Dalam sambutannya, Rektor UGM menyampaikan ucapan selamat kepada para pejabat yang baru dilantik dan menekankan pentingnya integritas, tanggung jawab, serta kepemimpinan yang dapat menyelaraskan kerja tim dengan visi universitas. Rektor berharap agar direksi baru dapat mendorong konsolidasi dan koordinasi berkelanjutan untuk meningkatkan kualitas pelayanan dan kinerja organisasi. “Saya meyakini bahwa ibu dan bapak yang dilantik hari ini adalah pribadi-pribadi terpilih yang akan membawa perubahan positif dan pertumbuhan organisasi yang lebih efektif,” ujar Ova.

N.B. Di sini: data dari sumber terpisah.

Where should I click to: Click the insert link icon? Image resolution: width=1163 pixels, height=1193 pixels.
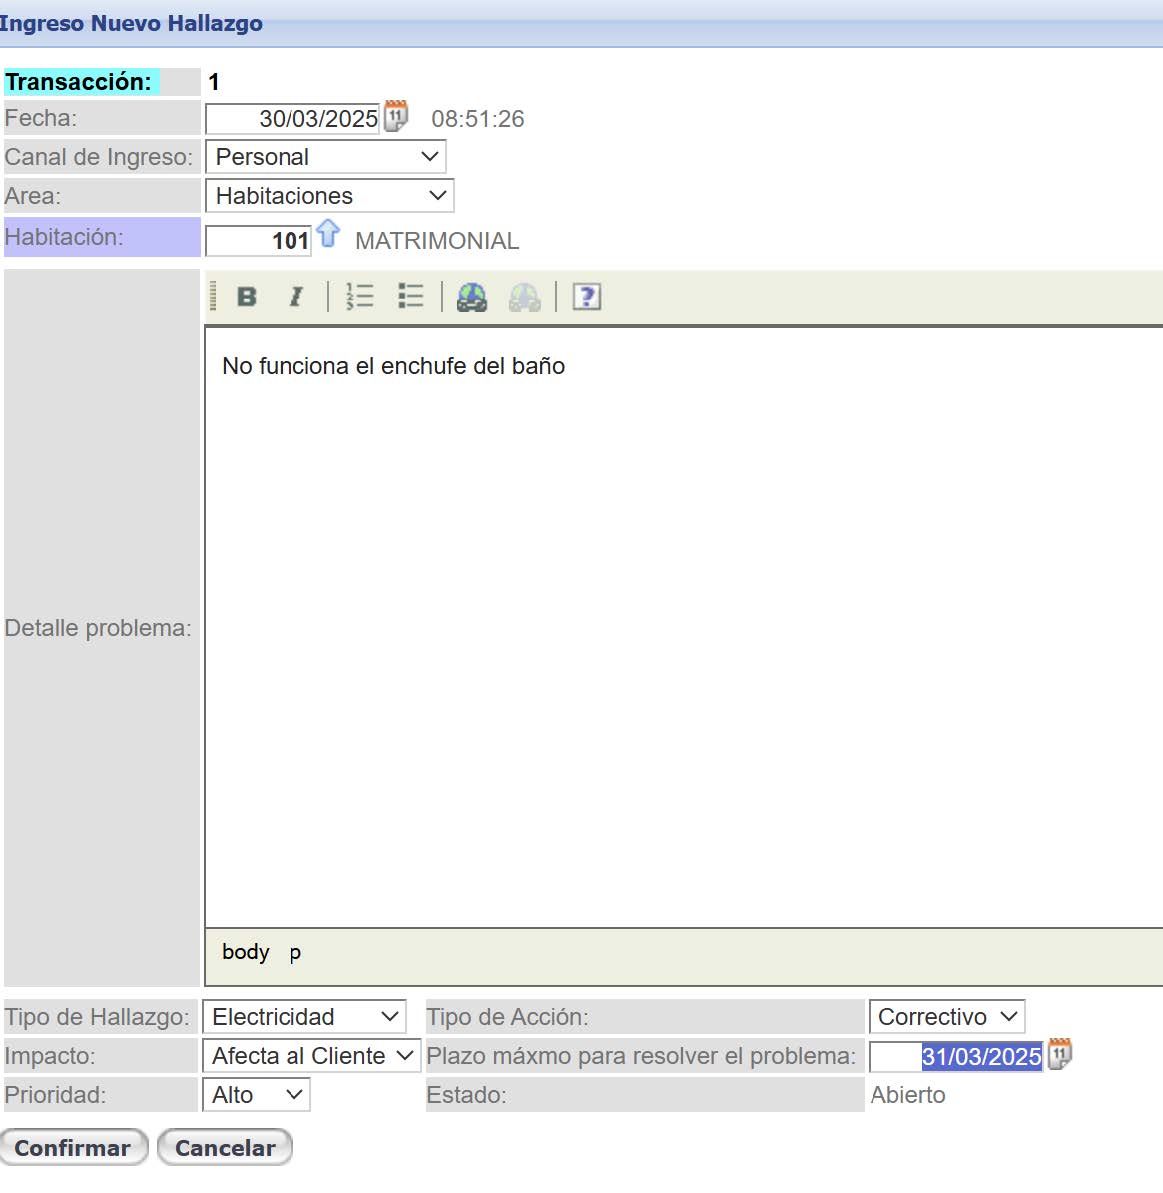472,297
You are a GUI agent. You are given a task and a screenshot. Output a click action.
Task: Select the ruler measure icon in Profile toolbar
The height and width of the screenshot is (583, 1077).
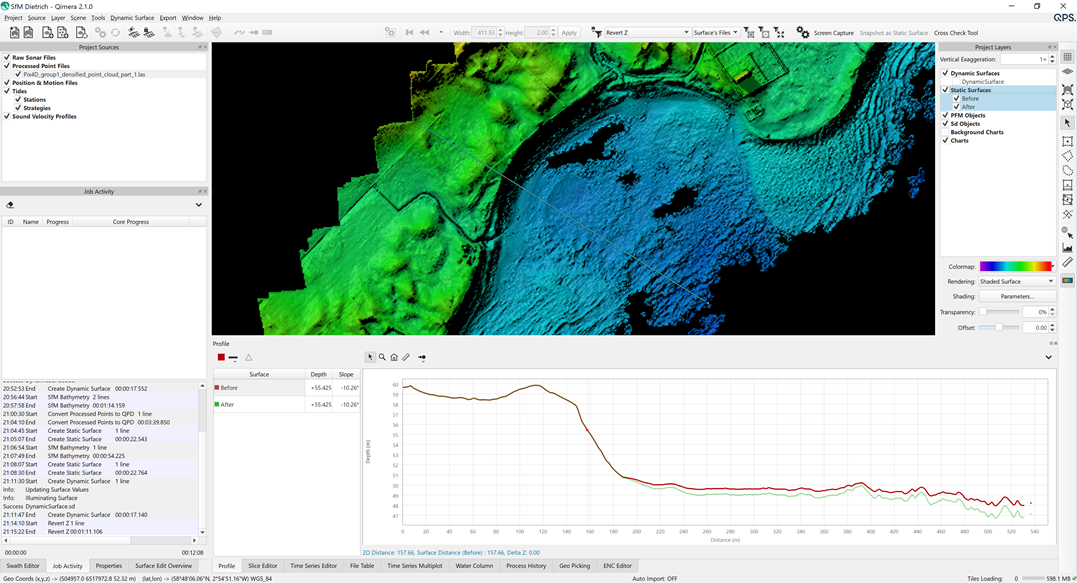(x=406, y=357)
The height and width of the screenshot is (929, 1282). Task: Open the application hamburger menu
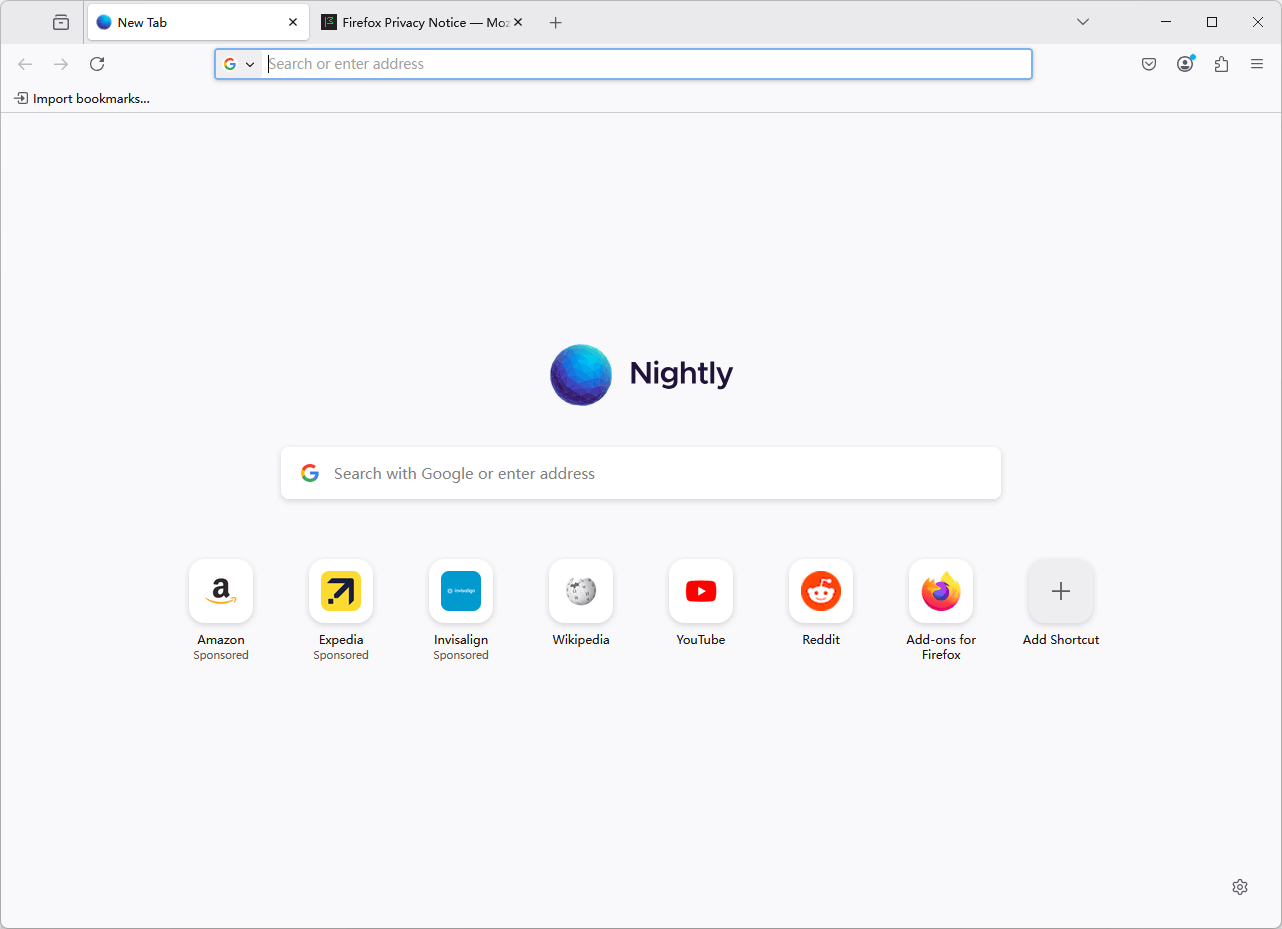coord(1257,64)
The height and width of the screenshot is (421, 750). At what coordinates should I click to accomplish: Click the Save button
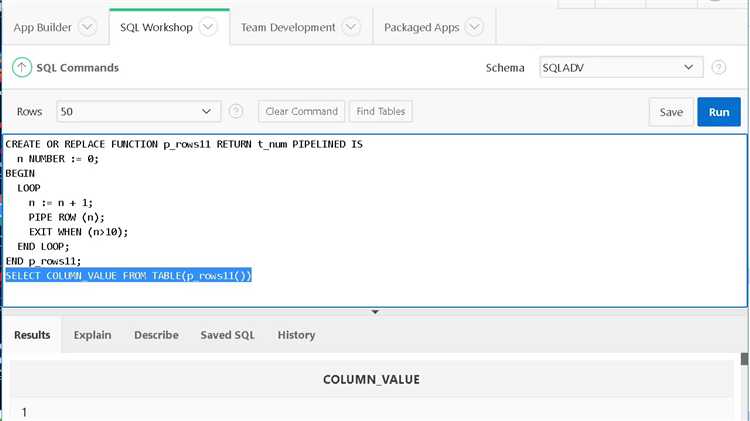pos(671,112)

Rektor juga menyoroti peluang strategis RSGM dalam mengembangkan layanan kesehatan melalui pendekatan kolaboratif lintas unit di UGM. Menurutnya, konsep One Health yang dimiliki UGM merupakan kekuatan universitas yang perlu diterjemahkan dalam tata kelola rumah sakit pendidikan secara konkret. Kepemimpinan transformasional dinilai penting untuk menjaga karakter, martabat, dan inovasi institusi. “Kita ingin ada konsolidasi dan koordinasi yang terus berjalan, satu irama menuju puncak makna,” katanya.
Setelah pelantikan, Direktur RSGM UGM Prof. Soedomo, drg. Margareta Rinastiti, M.Kes., Ph.D., membacakan pakta integritas sebagai bentuk komitmen menjalankan amanah jabatan. Ia menyatakan kesiapan untuk menjunjung tinggi integritas, moralitas, serta tanggung jawab dalam setiap kewenangan yang diemban. Komitmen tersebut mencakup penolakan terhadap praktik korupsi, kolusi, dan nepotisme, serta pengabdian penuh bagi peningkatan kinerja institusi. “Saya bersedia dikenakan sanksi moral, administrasi, hingga ketentuan hukum sesuai peraturan perundang-undangan apabila melanggar janji dalam pakta integritas ini,” tegasnya.
Pelantikan ini diharapkan menjadi titik awal penguatan tata kelola RSGM UGM Prof. Soedomo sebagai rumah sakit pendidikan yang unggul. Dengan kepemimpinan baru, pengembangan layanan, pendidikan, dan penelitian diarahkan agar semakin selaras dengan visi besar UGM. Sinergi internal dan lintas unit diproyeksikan mampu mendorong kualitas pelayanan kesehatan gigi dan mulut yang berkelanjutan. Langkah ini sekaligus memperkuat peran RSGM dalam mendukung pengabdian universitas dalam memberikan layanan kesehatan gigi dan mulut kepada masyarakat.